Tras meses de espera, Google ha activado el Modo IA en España, un paso clave en la evolución de su buscador. Esta actualización —conocida internacionalmente como AI Mode— se lanza junto a su expansión a 50 nuevos territorios y 36 idiomas, lo que amplía su alcance a más de 200 países y regiones.
Con esta nueva función, los usuarios españoles pueden realizar búsquedas asistidas por inteligencia artificial capaces de entender consultas más complejas, ofrecer respuestas detalladas y mantener un diálogo continuo con la información. El Modo IA está disponible tanto en la versión web como en la app móvil, y se activa al hacer clic en el nuevo botón que aparece junto a los resultados.
De la búsqueda simple al razonamiento complejo
El Modo IA cambia la forma de preguntar. Según datos de Google, las consultas con esta nueva experiencia son dos o tres veces más largas que las tradicionales, lo que sugiere un uso más conversacional.
A diferencia de la búsqueda clásica, el sistema divide la pregunta en subtemas, realiza varias búsquedas simultáneas y combina los resultados en una respuesta coherente. Un ejemplo práctico:
- “Haz una tabla comparando los métodos de preparación de café según sabor, facilidad de uso y equipo necesario.”
- “¿Y cuál es el grosor ideal del grano para cada método?”
Estas repreguntas encadenadas son posibles gracias a los modelos Gemini, la tecnología de IA que impulsa la nueva experiencia del buscador.

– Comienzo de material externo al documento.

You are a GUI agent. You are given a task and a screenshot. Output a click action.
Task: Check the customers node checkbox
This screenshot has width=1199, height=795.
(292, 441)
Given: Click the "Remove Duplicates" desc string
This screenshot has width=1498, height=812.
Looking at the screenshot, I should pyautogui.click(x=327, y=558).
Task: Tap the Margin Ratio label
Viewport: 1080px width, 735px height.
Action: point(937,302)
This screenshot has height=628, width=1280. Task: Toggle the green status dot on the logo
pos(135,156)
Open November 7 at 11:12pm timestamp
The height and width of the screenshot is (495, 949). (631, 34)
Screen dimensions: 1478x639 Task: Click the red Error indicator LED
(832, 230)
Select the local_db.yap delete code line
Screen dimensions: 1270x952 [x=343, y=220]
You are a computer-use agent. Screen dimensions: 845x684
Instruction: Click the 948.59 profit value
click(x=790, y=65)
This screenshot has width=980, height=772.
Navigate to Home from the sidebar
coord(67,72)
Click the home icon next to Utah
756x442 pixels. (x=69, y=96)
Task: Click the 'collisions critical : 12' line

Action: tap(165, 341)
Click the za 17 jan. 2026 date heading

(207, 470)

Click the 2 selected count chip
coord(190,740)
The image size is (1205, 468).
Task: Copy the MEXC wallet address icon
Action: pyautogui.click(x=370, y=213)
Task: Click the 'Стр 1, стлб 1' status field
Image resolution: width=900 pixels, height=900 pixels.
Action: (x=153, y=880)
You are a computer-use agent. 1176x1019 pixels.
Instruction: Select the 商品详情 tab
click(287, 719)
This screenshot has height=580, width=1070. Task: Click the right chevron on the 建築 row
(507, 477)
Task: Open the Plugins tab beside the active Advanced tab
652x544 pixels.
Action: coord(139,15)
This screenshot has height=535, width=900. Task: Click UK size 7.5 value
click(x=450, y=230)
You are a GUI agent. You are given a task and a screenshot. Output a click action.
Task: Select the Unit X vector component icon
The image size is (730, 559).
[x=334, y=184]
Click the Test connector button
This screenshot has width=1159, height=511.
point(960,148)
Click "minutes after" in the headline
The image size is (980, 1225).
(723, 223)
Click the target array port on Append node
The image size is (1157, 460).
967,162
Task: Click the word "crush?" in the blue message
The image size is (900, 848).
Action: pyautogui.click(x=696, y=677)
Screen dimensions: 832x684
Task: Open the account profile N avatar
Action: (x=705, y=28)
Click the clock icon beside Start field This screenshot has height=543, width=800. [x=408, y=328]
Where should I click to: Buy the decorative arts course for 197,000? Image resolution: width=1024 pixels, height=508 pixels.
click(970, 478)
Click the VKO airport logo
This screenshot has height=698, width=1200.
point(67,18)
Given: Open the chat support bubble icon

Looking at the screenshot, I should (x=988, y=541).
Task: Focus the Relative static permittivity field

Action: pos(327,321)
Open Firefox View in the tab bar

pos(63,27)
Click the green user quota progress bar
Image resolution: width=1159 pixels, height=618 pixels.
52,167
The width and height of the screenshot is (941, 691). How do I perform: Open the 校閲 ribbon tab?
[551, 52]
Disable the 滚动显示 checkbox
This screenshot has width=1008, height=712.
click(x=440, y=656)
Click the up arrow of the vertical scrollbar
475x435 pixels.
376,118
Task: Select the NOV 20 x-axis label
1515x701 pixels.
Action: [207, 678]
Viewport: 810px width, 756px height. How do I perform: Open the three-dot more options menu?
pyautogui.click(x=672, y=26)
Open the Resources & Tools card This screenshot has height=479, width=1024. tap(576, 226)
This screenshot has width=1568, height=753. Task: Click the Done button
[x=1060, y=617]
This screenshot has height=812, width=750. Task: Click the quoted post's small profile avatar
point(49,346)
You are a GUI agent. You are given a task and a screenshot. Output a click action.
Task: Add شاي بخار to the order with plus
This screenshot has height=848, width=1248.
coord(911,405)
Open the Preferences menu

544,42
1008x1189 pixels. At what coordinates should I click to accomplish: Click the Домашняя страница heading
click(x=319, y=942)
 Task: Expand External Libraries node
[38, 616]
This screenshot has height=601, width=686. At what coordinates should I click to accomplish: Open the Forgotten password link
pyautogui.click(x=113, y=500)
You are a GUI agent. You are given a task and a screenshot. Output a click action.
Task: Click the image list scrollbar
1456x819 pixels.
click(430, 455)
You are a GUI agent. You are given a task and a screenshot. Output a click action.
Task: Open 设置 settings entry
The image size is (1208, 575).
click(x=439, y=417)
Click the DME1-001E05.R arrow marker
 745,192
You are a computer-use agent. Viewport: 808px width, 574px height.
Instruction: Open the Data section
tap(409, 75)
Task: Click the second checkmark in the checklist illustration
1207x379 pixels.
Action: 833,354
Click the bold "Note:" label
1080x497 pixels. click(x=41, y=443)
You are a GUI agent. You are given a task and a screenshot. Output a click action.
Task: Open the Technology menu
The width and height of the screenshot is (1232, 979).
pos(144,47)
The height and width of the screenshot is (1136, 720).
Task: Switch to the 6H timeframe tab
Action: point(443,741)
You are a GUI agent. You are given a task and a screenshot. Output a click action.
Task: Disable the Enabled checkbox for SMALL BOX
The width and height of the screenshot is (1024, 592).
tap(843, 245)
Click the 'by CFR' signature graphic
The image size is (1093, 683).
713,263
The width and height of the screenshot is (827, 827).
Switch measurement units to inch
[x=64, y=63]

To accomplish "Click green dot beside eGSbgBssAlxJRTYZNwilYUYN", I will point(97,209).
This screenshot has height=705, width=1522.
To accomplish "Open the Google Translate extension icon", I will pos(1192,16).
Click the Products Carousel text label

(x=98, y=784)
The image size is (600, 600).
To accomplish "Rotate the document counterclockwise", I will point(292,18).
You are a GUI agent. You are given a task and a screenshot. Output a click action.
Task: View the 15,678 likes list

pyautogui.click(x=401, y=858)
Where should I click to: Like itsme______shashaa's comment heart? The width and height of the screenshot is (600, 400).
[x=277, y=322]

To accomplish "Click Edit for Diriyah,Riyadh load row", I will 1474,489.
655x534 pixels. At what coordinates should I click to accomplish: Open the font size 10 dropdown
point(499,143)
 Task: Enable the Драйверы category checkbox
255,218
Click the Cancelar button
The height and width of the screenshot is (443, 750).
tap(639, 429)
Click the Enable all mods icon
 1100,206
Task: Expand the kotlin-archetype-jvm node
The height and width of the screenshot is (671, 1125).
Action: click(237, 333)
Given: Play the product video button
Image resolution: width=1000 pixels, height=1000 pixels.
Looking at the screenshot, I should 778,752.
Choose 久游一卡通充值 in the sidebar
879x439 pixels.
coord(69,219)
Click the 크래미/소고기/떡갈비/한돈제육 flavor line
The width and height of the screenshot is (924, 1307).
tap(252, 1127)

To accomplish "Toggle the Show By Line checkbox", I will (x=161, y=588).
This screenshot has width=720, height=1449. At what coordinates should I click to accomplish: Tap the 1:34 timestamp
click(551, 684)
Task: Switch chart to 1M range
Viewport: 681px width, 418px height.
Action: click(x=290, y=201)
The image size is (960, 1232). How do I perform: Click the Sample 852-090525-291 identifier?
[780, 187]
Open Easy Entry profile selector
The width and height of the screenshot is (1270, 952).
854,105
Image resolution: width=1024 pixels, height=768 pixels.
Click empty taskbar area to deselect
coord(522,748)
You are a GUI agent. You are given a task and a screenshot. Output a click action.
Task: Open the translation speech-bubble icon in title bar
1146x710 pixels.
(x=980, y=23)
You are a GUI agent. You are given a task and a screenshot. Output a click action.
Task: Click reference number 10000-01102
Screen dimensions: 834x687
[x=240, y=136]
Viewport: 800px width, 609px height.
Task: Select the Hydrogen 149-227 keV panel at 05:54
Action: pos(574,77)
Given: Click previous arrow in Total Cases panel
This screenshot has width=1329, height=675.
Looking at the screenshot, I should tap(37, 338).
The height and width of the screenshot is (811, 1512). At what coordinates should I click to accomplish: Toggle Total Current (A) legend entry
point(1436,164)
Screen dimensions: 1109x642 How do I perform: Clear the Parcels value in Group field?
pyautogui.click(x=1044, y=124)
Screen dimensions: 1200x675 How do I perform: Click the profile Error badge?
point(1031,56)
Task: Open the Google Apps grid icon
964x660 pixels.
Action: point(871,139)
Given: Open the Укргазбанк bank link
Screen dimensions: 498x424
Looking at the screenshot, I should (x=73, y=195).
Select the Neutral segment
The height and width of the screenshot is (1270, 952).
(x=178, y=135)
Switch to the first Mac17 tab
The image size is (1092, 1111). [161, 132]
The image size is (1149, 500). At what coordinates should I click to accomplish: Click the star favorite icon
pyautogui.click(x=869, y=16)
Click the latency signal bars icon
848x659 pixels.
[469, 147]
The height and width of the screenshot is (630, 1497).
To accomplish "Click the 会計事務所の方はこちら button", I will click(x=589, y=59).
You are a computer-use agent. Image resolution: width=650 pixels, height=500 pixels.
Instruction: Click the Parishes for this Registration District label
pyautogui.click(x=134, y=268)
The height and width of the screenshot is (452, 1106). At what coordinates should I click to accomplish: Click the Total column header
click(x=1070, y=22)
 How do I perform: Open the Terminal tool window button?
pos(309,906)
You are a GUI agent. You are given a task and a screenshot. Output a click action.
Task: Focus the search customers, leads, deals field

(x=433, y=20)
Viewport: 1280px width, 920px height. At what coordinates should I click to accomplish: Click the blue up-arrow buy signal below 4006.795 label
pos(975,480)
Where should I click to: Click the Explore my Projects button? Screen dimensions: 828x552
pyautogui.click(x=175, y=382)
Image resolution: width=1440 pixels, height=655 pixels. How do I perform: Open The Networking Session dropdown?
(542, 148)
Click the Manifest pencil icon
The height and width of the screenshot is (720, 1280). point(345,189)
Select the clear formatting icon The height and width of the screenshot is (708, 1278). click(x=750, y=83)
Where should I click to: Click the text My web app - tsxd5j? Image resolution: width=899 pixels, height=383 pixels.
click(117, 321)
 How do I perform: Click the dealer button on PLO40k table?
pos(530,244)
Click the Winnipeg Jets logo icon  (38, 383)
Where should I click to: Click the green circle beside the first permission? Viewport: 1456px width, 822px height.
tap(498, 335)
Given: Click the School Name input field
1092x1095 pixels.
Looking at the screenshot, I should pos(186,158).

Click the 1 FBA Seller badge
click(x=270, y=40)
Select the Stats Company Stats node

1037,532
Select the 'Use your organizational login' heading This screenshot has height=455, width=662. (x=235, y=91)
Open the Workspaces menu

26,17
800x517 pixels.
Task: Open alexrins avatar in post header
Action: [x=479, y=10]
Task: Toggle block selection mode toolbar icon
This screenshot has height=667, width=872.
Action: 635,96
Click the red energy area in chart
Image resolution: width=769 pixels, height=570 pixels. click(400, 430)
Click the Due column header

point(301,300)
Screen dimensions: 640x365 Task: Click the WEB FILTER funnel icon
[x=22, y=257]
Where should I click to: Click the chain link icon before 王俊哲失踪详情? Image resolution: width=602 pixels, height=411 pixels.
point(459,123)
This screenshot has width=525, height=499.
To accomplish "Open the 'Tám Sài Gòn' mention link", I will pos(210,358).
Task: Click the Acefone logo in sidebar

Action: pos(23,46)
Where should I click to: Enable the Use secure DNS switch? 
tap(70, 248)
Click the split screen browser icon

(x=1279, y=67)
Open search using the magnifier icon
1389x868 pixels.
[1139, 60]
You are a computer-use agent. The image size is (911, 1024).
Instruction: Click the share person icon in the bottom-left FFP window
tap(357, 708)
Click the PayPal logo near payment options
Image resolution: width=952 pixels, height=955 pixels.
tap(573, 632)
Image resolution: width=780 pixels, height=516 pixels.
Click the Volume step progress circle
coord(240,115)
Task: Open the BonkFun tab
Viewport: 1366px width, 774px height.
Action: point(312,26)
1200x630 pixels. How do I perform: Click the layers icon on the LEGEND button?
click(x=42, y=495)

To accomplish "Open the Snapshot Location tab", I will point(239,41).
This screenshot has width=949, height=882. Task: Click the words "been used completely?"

Una búsqueda más multimodal y natural
El Modo IA no se limita al texto. Los usuarios pueden escribir, hablar o subir imágenes para realizar una búsqueda. Por ejemplo, basta con fotografiar un mueble para encontrar modelos similares o pedir ideas de decoración.
Google afirma que esta multimodalidad permitirá profundizar en la información, planificar proyectos o resolver dudas complejas con mayor contexto y menos pasos.
Calidad, transparencia y verificación
El buscador mantiene sus sistemas de clasificación tradicionales, pero añade mecanismos de control para asegurar la fiabilidad de las respuestas generadas. Si la IA no tiene suficiente certeza, el sistema muestra resultados web convencionales.
De esta forma, Google intenta equilibrar la automatización con la verificación humana, reforzando la trazabilidad de las fuentes.
El objetivo de Google con estos cambios y, sobre todo, la velocidad con los que los está implementando es el de no perder cuota de mercado respecto a ChatGPT. El modelo de OpenAI lleva un ritmo muy alto de presentación de novedades y Google no se puede quedar atrás.